College is a great and wonderful thing. You get to take great classes. You get to meet new friends. You get to experience the equivalent of a star's heat death after you decide to put too much onto your plate at one time. Yay. College can be a wonderful blessing, but it's important to understand why you're there. That's where I'm at right now. I'm a junior in college and stressing over how I'll make it through the next few weeks. A relatable feeling for most.
Exams are upon us. Pressure is mounting for the "future." That rather ambiguous term which all college students understand, but just don't "get." It's a feeling of not being sure where life is leading. It's wanting to do this or that. The only real problem is knowing exactly what "that" is. The specifics are vague. Life doesn't have blinking arrow signs that say, do this, or do that.
So sometimes, to compensate, we add all these things on. Things that sound like "us" things. Things that bring us closer to friends. Things that help give us some extra money. Sometimes we write for a company which gives us very little incentive to write for them, and we do it anyway because maybe we'll be writers someday. Heh, don't know anyone who does that. Anyway.
I'm guilty of tacking too much onto my schedule. I'm a student first and foremost (though it rarely feels like it). I work at the library. I write for the Odyssey. I'm a ministry coordinator for Concordia. We all do too much sometimes.
It's easy to wear your exhaustion like a badge of honor. You shouldn't, but, it's understandable. We do so much, and the more we do, the more we look like we're some sort of misplaced hero. Or so we think. We actually look like we have more bags underneath our eyes than you can find in a Target checkout.
I get it. There's so much you have to do. What happens though, when you do too much? Everything starts falling apart. It's easy to get caught up in that moment, too. Sometimes you miss deadlines. Sometimes you write a paper the night before. You get low, and lower because it becomes a cycle of falling apart. Don't let it happen to you.
Burning out isn't fun. It isn't glamorous. I'm there right now and I hate it. Falling apart isn't something to strive for. It's something to avoid, and sometimes that means just letting go. Finding more competent hands to place something in. Sometimes it means being honest. The important thing is to find help, and find solace.

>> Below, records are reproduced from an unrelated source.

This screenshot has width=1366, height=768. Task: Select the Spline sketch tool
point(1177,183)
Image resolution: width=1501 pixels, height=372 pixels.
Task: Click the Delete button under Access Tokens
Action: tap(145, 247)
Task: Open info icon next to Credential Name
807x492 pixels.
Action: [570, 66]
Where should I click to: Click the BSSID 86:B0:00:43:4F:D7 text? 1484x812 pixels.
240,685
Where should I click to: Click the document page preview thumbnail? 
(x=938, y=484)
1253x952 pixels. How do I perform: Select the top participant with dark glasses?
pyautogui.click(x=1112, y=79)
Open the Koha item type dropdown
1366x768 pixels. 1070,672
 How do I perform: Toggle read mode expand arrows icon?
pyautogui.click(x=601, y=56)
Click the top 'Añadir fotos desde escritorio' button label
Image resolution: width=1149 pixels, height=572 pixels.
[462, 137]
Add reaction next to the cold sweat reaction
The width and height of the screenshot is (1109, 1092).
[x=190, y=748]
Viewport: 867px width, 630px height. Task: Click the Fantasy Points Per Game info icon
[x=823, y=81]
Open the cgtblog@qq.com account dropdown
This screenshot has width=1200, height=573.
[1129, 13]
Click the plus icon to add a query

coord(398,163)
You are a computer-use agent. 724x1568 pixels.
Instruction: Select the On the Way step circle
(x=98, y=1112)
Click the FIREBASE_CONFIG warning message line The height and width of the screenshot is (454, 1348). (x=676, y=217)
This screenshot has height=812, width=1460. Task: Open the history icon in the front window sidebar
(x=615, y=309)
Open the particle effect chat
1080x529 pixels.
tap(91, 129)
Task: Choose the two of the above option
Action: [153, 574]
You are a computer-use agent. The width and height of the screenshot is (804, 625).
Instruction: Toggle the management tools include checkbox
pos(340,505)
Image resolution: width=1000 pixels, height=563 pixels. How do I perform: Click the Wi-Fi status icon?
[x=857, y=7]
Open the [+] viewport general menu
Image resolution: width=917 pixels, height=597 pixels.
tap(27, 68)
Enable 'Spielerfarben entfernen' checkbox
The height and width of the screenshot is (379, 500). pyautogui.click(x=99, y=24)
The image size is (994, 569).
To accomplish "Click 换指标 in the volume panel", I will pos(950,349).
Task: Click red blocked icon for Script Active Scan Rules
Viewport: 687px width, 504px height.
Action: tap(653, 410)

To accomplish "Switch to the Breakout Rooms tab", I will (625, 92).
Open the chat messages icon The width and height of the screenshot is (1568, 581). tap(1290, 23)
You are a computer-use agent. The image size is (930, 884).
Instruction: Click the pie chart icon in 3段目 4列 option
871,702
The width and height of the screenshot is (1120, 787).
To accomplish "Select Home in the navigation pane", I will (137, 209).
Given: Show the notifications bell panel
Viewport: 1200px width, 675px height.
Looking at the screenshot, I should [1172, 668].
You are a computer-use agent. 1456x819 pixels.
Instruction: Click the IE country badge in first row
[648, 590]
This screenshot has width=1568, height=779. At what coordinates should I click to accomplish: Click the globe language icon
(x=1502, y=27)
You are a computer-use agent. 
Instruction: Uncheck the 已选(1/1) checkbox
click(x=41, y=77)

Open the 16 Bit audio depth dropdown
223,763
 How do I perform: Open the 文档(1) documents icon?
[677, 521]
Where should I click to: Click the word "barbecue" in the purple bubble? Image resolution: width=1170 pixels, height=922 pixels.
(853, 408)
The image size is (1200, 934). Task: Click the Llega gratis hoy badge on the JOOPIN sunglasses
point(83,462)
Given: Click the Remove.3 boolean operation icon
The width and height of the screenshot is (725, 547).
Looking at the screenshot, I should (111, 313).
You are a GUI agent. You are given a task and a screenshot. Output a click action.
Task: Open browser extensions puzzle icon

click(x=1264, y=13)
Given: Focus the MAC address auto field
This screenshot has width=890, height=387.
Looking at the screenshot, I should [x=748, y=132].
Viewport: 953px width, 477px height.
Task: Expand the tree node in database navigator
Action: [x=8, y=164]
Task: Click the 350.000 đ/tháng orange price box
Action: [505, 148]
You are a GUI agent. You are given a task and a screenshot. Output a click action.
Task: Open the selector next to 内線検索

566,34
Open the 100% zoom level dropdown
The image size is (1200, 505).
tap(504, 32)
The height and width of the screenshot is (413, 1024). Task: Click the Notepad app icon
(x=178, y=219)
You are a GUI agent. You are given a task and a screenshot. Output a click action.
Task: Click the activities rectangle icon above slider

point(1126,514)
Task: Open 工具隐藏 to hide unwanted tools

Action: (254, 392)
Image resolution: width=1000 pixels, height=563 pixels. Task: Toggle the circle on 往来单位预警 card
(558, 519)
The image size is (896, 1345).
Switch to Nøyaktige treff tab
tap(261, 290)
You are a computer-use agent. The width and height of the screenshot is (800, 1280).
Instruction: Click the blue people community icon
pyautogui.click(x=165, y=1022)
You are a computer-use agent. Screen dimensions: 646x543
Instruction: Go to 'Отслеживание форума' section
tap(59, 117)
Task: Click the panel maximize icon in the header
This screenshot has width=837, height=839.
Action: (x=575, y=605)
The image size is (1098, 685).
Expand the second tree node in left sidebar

Solace is like sitting on a park bench and listening to the soft rustling of the leaves in the afternoon winds. It's hearing the leaves fall to the ground, and scrape along the sidewalk. It's having the time to just sit and listen to those noises. So, I guess what I'm saying is: take the time to listen to the leaves. Find a moment to rest. If your first reaction to what I just said is "Well I don't have time for that," then you're exactly the person I'm talking to.